Il y a quelques années au Pavillon Bosio, Ecole d’Art & Scénographie de Monaco où je suis enseignante, j’avais invité George Didi-Huberman à réfléchir à l’idée de scénographie et il nous avait livré ces pensées que j’aimerais partager avec vous : « Le tableau est une œuvre, une stase, un résultat où tout a été joué ; la table, elle, est un dispositif où tout pourra toujours se rejouer. Un tableau s’accroche aux cimaises d’un musée ; une table se réutilise sans cesse pour de nouveaux banquets, de nouvelles configurations. Comme dans l’amour physique où le désir constamment se rejoue, se relance, il faut, en somme, constamment remettre la table. Rien n’y est donc fixé une fois pour toutes, et tout y est à refaire- par plaisir recommencé plutôt que par châtiment sysiphéen -, à y redécouvrir, à y réinventer. »2.
La table de travail serait alors un des premiers lieux scénographiés où s’expérimentent des tentatives éphémères de créer des diagonales entre des objets de pensée. Qu’en pensez-vous ?

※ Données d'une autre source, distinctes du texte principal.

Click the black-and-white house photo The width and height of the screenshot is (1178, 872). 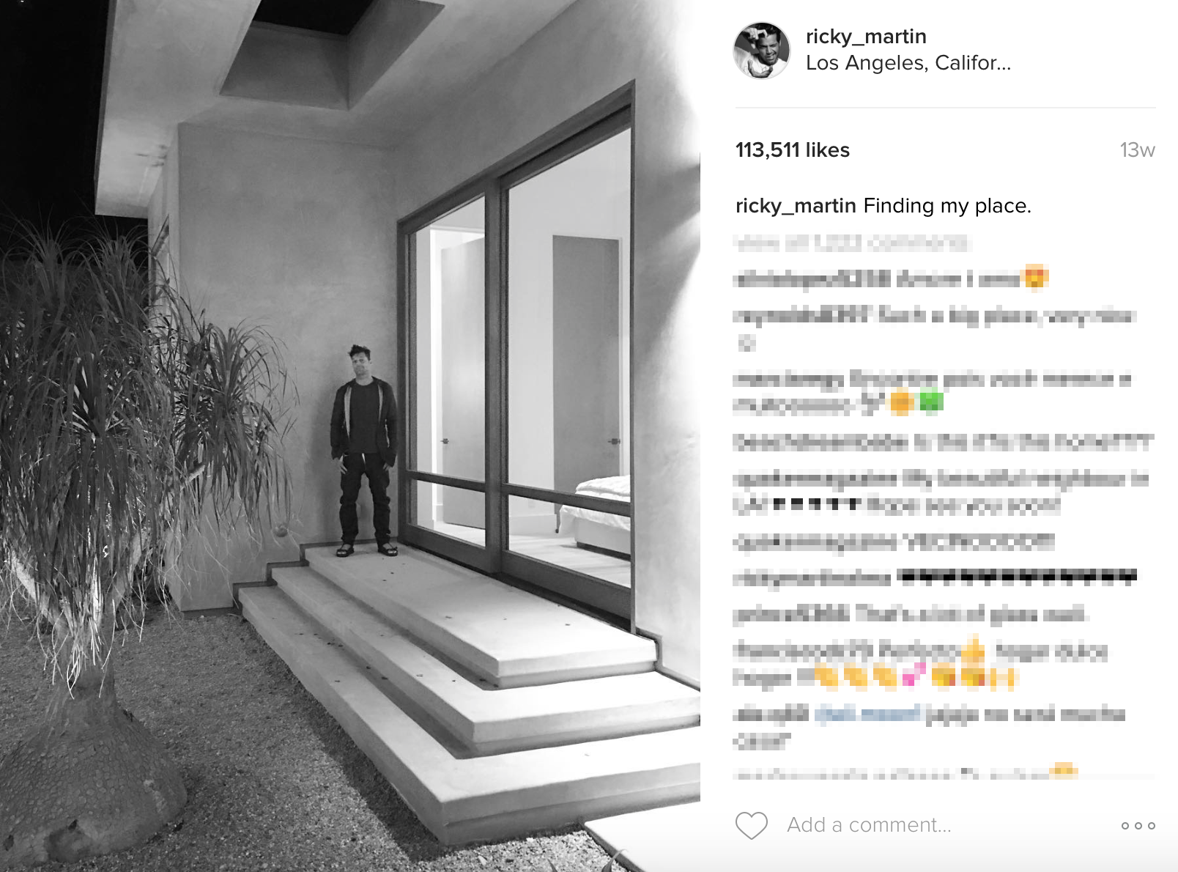[350, 436]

P.L. Voici une question ardue car elle est complexe et qu’elle semble déjà dire tout ce à quoi j’adhère et partage. Je vais déplacer légèrement la question en me mettant à table et en y regardant ainsi de plus près. Je me dis souvent que je suis plus du côté de l’écriture que de celui de l’image. Et l’écriture se joue plus généralement sur le plan de la table. Un travail n’est abouti que s’il trouve son juste titre et son histoire – sa petite fiction. Et, par ailleurs, le motif de la table apparaît dans mes tableaux dès 1988 dans la série des « StillLife ». A ce propos, la lecture de Victor Stoichita3, en particulier de son ouvrage « L’Instauration du Tableau : méta-peinture à l’aube des temps modernes », dans lequel il évoque les natures mortes et ce qui déborde de la table et va vers le spectateur, comme du hors d’œuvre. Cela m’intéresse d’autant plus que les questions de champ, contre-champ, hors-champ qui sont des questions spécifiquement cinématographiques4
me permettent de passer du plan de l’image à la profondeur de l’exposition prise comme possibilité de fiction.

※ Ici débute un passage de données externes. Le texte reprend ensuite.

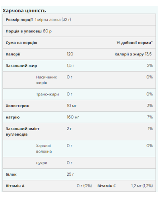Select the 'Харчові волокна' sub-row

click(79, 149)
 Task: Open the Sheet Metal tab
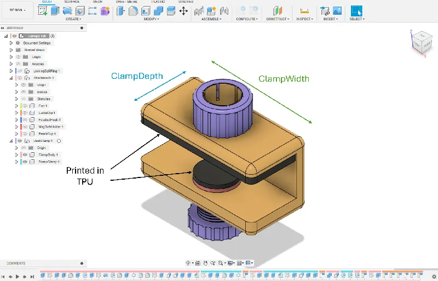(x=126, y=2)
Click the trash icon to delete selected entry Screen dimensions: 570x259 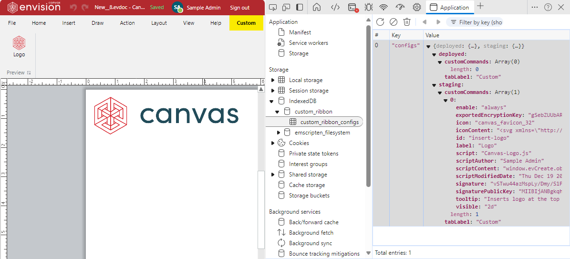click(x=407, y=22)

Pour revenir à Rome, j’ai photographié ma table de travail et plus généralement l’atelier ou bien j’ai « documenté » les fontaines, les nuages, les arbres…, c’était à la fois une façon de produire des matériaux mais aussi de garder les traces de l’évolution du travail, toutes les germinations possibles. Sans être dans le principe énoncé par Kaprow « l’art et la vie confondue », il s’agissait bien de faire de chaque moment de la vie un moment créatif, non dissocié de celui de l’atelier, mais en continuité par le collectage et la constitution de réserves.

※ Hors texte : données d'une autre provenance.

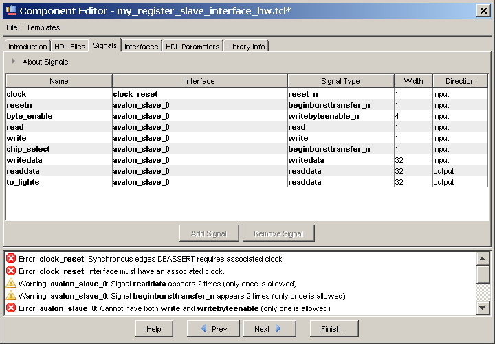The image size is (495, 344).
Task: Open the File menu
Action: tap(12, 27)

Les deux séries de photographies intitulées « Atmosphère » s’inscrivent dans cette logique.
Dans la série 1, il s’agit d’images « construites » à partir du déballage de mes cartons de déménagement de Paris à Strasbourg-Neudorf. Il s’agissait alors d’une sorte de « statement » et le cadrage est oblique, je me tiens à hauteur de table. Ces images disent haut et fort : « regardez ce qui me construit, ce que je regarde et comment je joue avec les mots et les images ! » Mais elle disent aussi le déplacement d’un espace à un autre et le moment quasi théâtral du hiatus. Comment œuvrer dans cet entre-deux où ce qui a été n’est plus et ce qui sera n’est pas encore. Je tente une organisation nouvelle de mes objets et de mes sources artistiques, littéraires, etc. J’en espère des rencontres fortuites entre des objets, des mots qui « scénographient » du récit.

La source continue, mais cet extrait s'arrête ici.